[Tutor] need some help for program!! [hidden markov models?]

Mon Nov 18 01:01:09 2002

On Mon, 18 Nov 2002, sachin mehra wrote:

> I have to take a sentence as input that has had all the spaces ( and
> punctuation) removed and put the spaces back in. I have to use a search
> based algorithm on a probabilistic language model to recover spaces.

Forgive me, but this really sounds like a homework problem.  It's simply
not right for us to help you directly on this.
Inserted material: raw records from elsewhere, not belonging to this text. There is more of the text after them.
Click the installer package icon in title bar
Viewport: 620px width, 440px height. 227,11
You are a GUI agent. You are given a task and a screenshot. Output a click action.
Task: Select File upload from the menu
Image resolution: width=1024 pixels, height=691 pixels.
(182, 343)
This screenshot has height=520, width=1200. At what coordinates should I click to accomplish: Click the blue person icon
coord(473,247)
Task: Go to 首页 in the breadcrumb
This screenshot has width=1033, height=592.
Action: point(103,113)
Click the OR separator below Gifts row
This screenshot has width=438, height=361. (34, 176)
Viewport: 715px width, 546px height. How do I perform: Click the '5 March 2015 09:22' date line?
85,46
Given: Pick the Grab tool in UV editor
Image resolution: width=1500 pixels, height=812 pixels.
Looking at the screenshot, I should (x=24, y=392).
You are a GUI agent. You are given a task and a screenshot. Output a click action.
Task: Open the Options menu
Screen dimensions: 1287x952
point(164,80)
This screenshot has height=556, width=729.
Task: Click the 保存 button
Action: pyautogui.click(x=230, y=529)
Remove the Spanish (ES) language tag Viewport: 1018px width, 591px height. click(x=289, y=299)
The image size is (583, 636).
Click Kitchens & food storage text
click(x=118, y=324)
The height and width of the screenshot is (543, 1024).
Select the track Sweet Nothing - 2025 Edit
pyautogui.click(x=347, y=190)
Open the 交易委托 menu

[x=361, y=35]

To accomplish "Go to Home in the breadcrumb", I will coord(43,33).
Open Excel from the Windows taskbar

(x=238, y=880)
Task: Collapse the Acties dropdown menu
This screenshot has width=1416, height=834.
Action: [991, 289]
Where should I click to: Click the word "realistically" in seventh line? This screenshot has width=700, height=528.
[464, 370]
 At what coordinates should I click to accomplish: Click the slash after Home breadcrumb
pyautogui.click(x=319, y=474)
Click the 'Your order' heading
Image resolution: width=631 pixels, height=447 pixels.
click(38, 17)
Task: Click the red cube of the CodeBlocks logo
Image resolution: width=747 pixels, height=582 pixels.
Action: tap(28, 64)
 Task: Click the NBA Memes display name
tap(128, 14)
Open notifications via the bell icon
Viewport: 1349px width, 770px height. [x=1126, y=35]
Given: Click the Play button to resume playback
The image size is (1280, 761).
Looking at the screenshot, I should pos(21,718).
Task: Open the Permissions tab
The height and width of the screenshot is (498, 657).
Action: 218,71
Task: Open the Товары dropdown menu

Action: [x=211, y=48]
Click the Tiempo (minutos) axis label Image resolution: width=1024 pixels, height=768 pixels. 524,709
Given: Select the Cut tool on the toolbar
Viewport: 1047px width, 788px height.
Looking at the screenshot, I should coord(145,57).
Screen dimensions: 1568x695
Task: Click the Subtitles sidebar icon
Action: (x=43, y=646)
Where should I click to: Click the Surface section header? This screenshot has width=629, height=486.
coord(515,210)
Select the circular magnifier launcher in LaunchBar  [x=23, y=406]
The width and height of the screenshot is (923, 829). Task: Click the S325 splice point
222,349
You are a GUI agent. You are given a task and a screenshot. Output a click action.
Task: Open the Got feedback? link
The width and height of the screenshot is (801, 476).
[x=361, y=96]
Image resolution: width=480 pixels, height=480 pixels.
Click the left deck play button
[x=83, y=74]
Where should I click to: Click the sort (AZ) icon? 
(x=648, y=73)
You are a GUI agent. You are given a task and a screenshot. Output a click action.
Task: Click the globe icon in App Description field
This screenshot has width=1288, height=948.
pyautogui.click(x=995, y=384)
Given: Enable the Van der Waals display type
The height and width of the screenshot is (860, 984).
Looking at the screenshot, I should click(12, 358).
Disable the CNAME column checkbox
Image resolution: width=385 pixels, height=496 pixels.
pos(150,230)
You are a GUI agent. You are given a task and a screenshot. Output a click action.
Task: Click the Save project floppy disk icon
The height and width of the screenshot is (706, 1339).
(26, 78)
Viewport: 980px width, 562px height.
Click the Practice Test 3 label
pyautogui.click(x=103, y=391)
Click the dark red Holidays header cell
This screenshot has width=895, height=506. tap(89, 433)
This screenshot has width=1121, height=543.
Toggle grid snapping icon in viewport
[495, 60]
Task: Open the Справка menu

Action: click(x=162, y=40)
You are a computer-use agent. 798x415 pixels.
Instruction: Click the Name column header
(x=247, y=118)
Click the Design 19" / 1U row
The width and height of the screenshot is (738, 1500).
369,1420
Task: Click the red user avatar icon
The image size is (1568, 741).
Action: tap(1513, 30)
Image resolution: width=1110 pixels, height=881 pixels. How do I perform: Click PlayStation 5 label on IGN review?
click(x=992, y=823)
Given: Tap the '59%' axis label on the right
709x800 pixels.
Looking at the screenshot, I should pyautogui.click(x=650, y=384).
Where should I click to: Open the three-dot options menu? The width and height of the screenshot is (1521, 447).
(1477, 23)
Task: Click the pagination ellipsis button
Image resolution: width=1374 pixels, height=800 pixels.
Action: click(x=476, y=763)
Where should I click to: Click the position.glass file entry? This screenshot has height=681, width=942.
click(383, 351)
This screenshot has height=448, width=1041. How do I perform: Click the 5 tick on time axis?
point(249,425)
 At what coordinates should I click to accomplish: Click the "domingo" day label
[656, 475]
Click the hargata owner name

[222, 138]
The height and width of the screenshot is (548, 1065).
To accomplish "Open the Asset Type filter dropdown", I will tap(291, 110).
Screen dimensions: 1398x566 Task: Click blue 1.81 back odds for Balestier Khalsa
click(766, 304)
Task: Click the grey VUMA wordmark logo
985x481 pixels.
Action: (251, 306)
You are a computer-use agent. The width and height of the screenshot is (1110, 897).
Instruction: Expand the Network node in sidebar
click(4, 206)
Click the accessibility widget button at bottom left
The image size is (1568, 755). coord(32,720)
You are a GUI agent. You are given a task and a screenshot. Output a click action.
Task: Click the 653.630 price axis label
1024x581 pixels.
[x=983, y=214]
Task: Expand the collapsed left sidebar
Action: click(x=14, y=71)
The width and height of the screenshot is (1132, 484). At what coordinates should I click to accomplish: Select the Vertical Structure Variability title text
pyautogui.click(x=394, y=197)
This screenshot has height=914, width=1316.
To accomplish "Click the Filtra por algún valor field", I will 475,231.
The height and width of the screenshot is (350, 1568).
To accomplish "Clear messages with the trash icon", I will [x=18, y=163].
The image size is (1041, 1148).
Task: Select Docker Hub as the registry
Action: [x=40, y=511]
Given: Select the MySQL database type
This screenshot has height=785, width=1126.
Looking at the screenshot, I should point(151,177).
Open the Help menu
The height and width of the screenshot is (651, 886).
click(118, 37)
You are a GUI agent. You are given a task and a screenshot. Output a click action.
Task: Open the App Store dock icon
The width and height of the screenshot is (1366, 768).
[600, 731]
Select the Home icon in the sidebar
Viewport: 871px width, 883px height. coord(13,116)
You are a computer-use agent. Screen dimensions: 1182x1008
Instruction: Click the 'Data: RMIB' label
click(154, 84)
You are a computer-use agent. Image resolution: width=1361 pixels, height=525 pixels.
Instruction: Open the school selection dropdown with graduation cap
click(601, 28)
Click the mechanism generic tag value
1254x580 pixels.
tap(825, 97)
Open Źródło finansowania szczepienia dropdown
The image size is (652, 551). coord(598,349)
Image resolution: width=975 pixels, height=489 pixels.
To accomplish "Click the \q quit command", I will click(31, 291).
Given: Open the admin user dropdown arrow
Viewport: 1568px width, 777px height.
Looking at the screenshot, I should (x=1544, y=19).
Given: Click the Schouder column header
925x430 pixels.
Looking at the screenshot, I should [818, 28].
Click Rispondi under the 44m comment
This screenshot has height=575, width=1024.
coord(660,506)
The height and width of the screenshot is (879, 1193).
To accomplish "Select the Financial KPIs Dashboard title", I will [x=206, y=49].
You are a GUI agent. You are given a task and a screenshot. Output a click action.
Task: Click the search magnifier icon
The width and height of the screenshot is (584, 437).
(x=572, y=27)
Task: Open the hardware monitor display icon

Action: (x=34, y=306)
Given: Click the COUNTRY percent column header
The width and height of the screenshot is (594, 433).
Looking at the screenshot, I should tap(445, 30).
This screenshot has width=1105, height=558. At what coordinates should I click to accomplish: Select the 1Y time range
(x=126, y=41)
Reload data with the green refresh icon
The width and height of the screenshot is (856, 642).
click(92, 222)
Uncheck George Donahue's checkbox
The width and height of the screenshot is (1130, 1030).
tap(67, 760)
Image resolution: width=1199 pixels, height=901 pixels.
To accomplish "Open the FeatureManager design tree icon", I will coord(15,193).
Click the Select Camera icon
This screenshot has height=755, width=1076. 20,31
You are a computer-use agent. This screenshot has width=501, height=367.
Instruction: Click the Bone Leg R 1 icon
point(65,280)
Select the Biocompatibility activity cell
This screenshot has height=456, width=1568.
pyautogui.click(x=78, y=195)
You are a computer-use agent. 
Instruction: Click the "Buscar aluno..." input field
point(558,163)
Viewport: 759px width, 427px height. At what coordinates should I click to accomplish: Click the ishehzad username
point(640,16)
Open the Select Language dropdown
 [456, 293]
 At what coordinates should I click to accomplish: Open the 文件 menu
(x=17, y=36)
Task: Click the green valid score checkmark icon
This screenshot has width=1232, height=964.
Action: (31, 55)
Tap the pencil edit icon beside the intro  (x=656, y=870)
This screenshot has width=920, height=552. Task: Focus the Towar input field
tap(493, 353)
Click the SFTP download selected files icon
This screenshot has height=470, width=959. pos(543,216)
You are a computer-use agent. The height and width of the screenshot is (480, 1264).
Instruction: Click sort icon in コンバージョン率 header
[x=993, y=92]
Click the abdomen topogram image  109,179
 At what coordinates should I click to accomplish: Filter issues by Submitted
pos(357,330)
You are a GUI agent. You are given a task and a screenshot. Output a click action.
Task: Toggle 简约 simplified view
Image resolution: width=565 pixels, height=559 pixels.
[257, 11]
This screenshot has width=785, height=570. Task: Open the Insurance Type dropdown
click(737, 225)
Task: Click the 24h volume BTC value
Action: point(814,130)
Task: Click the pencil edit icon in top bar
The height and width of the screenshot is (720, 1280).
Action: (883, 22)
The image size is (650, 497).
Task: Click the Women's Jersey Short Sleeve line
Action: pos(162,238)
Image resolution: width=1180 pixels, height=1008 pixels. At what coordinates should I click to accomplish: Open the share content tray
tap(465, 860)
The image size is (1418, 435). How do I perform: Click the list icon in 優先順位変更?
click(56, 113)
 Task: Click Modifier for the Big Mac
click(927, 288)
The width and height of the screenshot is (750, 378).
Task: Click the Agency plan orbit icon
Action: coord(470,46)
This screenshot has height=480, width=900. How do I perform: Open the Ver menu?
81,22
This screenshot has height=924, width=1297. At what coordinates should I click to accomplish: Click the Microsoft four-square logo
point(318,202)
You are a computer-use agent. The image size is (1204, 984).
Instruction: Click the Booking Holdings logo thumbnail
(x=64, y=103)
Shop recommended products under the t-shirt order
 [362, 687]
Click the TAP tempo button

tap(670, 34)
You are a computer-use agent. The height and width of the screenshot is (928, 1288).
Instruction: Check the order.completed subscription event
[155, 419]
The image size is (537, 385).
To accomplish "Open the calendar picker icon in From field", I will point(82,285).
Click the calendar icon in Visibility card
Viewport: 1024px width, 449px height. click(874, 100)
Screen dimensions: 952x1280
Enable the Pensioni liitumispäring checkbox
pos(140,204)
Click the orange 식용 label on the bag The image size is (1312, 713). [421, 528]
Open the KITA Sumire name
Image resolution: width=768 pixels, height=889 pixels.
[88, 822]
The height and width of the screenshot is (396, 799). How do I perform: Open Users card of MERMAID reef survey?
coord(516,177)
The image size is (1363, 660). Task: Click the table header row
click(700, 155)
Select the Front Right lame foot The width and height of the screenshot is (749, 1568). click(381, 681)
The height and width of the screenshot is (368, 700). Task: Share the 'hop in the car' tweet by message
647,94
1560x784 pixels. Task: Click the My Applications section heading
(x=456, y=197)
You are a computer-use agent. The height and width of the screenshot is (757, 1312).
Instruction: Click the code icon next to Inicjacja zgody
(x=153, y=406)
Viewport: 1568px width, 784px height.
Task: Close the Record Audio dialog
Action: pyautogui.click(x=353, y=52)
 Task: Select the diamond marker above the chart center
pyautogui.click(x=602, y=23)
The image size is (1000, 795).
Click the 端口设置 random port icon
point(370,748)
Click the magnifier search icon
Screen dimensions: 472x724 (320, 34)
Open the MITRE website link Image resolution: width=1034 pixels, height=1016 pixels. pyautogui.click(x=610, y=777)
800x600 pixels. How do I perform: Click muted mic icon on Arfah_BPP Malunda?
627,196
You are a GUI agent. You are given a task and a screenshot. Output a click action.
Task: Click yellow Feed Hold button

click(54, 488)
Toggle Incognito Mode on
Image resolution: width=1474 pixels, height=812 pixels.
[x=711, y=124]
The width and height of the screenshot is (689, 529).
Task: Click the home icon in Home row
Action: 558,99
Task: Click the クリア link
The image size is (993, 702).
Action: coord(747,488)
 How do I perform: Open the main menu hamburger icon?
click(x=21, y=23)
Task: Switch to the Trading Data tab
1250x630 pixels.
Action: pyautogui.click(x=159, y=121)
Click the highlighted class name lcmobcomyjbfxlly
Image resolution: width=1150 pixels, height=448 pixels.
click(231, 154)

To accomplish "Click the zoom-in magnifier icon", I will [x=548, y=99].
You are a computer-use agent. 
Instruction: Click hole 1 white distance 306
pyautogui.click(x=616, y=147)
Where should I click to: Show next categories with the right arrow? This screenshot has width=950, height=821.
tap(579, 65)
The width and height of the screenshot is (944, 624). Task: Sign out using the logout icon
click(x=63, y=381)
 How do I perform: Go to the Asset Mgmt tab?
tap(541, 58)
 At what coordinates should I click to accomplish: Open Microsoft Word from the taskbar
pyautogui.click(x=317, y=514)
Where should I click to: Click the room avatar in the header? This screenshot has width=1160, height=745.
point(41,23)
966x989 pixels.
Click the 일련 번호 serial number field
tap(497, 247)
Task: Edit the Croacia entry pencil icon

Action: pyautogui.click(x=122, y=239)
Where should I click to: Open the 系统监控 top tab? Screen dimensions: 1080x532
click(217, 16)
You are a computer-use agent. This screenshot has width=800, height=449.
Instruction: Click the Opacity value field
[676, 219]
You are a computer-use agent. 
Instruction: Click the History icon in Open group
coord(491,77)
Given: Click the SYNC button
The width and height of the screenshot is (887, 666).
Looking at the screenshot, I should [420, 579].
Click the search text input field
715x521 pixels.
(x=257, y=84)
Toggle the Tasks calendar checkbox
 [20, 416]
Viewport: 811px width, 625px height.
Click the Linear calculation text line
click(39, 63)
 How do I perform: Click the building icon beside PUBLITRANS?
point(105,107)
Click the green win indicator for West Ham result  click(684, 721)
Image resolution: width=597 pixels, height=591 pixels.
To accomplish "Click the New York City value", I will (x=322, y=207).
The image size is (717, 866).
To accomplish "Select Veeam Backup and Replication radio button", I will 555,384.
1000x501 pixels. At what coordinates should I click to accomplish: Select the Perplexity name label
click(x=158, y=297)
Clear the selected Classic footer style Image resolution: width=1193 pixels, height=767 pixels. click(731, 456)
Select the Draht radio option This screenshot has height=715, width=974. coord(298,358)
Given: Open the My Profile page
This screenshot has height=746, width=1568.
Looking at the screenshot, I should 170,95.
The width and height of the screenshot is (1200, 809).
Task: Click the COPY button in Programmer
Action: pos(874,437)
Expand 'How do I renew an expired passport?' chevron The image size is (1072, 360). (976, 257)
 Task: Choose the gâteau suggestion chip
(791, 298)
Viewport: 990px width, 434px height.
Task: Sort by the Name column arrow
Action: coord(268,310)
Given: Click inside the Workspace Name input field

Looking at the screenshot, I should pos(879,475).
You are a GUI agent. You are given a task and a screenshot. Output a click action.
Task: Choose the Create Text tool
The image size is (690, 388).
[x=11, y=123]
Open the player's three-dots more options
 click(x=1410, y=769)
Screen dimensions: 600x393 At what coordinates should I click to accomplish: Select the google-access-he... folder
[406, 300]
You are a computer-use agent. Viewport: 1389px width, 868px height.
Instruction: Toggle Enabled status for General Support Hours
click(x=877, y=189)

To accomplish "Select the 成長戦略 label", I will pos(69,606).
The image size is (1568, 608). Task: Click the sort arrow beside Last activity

There's a lot of good information on the web that you can look at to
better understand your problem.  Check:

    http://datamining.anu.edu.au/software/febrl/febrldoc/node7.html

in particular.

> It looks like to me that either I can use one of the following: Train
> the model with HMM & then use viterbi algorithm with beam search OR
> Train the model with HMM & then use A*/Best first algorithm.
>
> I had another question.How can I use HMM(Hidden markov models) to train
> a model given some text?

Wait, wait.  You're jumping way ahead of yourself!  The first part of your
question depends entirely on knowing why you want to use a HMM for this
particular problem.  If you don't know what the HMM is for, or how to
construct one, how can you even propose to use it to solve your problem?

Splitting a spaceless sentence should probably be your first priority, and
it's not to hard to cook something up to do sentence partitioning.  It
should only take a few lines of code to write a function that does
something like this:

###
>>> paritition("attackatdawn")
[['at', 'tack', 'at', 'dawn'],
 ['attack', 'at', 'dawn']]

>>> partition("iscreamforicecream")
[['is', 'cream', 'for', 'ice', 'cream'],
 ['i', 'scream', 'for', 'ice', 'cream']]

>>> partition("uselesspython")
[['use', 'less', 'python'],
 ['useless', 'python']]

>>> partition("inaholetherelivedahobbit")
[['in', 'a', 'hole', 'the', 're', 'lived', 'a', 'hobbit'],
 ['in', 'a', 'hole', 'there', 'lived', 'a', 'hobbit']]
###

(My lexicon is just '/usr/dict/words' with some modifications, so the
partitions aren't that inventive...)  So partitioning is not (or should
not be) the real heart of your problem.

What's hard is figuring out, given a list of possible partitions, which
one makes the most grammatical sense!  When we see sentences like

    is cream for ice cream

or

    i scream for ice cream

How do we know which one is the "better" or "more probable"  English
sentence?  Perhaps, in our brains, we're attaching semantic meaning to
each word.  Instinctively, we know that the first form "is cream for ice
cream" simply doesn't make as much sense as the second "i scream for ice
cream".  The transition from the word "is" to "cream" just doesn't "feel"
right.

It's too bad we don't know exactly how our brains do it yet.

But that's where the Hidden Markov Models's should come in.  A Hidden
Markov Model, properly trained on grammatically tagged english sentences,
can eat something like "is cream for ice cream" and say "the probability
of such a sentence existing in english is: 0.000001291...".

Your model might not even care about the particular words, but may only
pay attention to the grammatical roles of each word.  ("cream" is a
"noun", "for" is a preposition, etc...)

So you may need to break your problem into a few steps: partitioning,
stamping each possible partition with grammatical tags, and then feeding
those tagged partitions into your HMM.

Again, the page at:

    http://datamining.anu.edu.au/software/febrl/febrldoc/node7.html

has an example that should help clarify why HMM's are appropriate for your
problem.

I hope that made some sort of sense.  Good luck to you.